発汗には二種類あり、一つは「温熱性発汗」といわれるもので、体温を調節するためにかく汗です。例えば食事として摂ったものが体内でエネルギーに変換され、このときに発する熱エネルギーを体外に発散するために汗が出ます。また、外気温の変化、運動などによって体に熱がこもってくると、上昇する体温を抑さえるため、より多くの汗を出し、気化熱の原理で体温を下げる働きをします。
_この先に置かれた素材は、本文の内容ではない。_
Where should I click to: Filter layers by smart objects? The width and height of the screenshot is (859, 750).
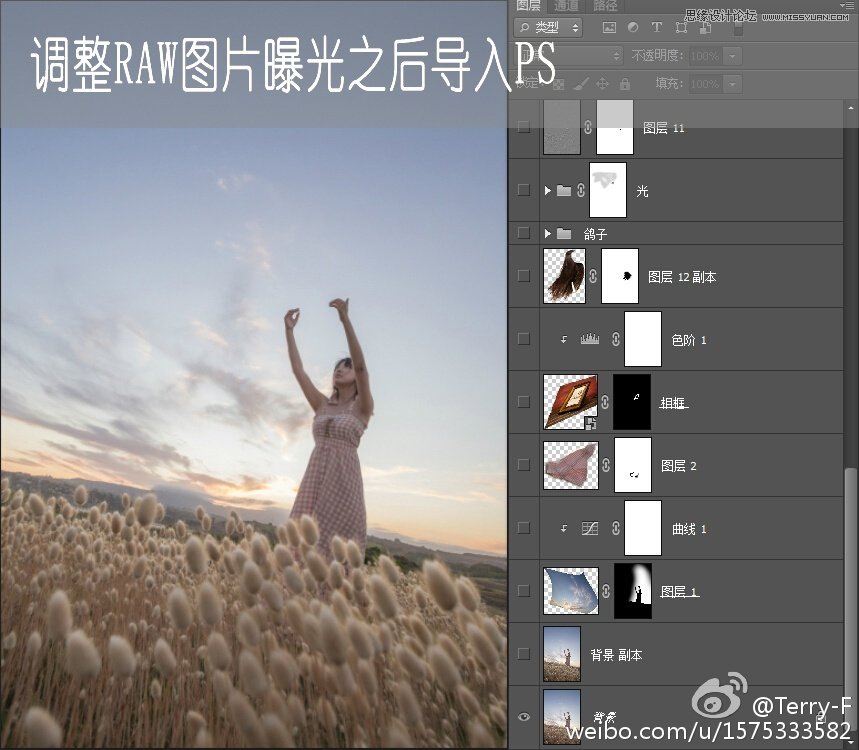pos(705,28)
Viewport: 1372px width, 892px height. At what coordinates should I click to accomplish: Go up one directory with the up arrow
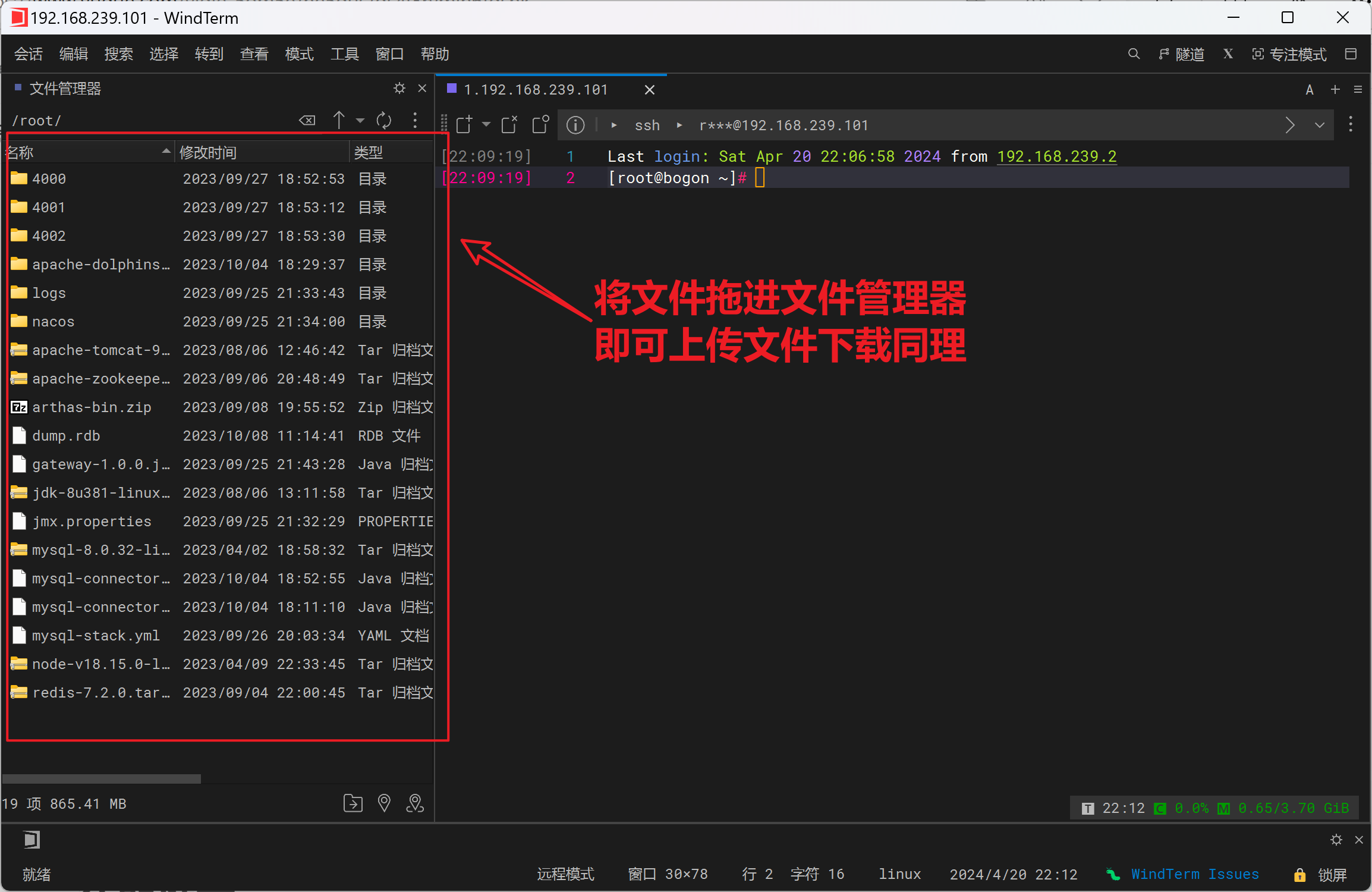click(339, 121)
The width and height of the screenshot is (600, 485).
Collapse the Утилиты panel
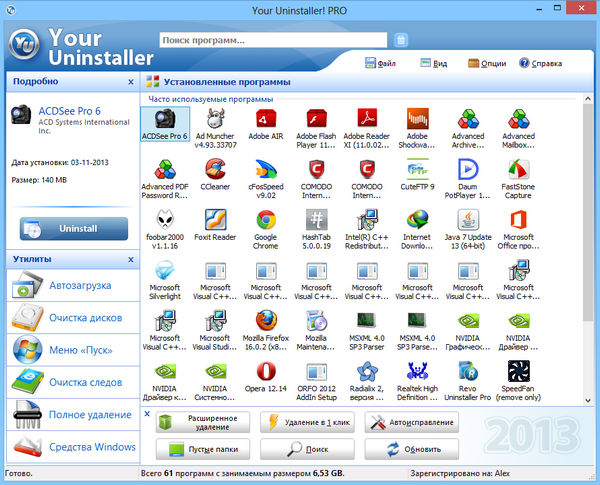click(131, 259)
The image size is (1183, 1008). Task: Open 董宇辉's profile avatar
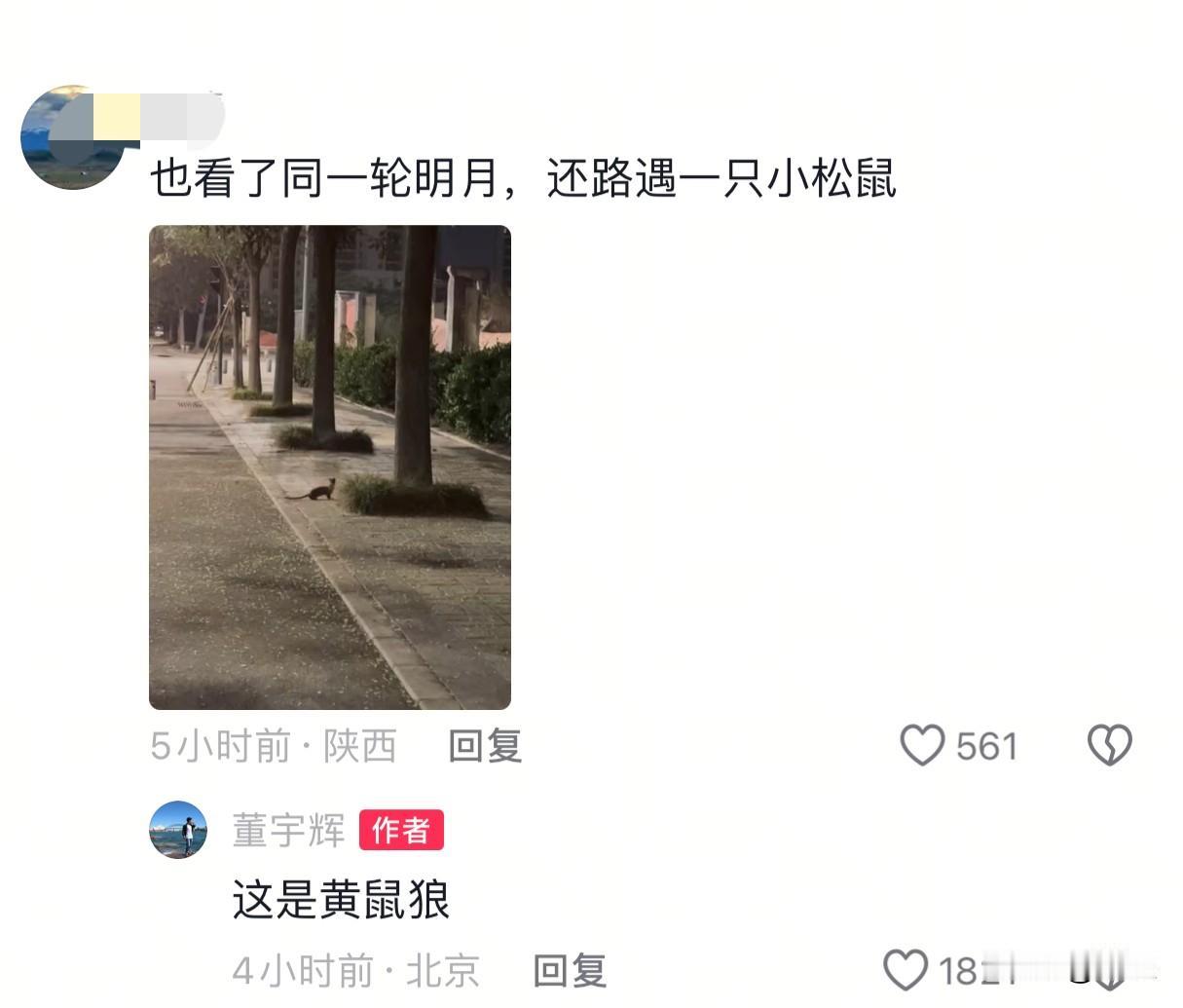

「汗っかき」の人はこれらの変化に敏感に反応し、ちょっとしたことで汗をかいてしまう人のことをいうのです。また、肥満の人も体に熱がこもりやすいので発汗の量が多くなり、汗っかきになってしまいます。このような場合は生理的発汗なので心配はいりません。
もう一つは「精神性発汗」といわれるもので、緊張したり、驚いたりするときに起こるものです。「手に汗握る」とか「冷や汗をかいた」などというのはまさにこのことを指しています。
そして「多汗症」とはこの精神性発汗がもたらすもので、その発汗が常軌を逸した量になるものです。緊張すると脇の下や靴下が絞れるほど汗をかいてしまうような症状を「多汗症」と呼びます。
多汗症は精神的不安に起因しているものなので、「汗をかくのでは?」と気を使えば使うほど、症状を悪化させるやっかいなものです。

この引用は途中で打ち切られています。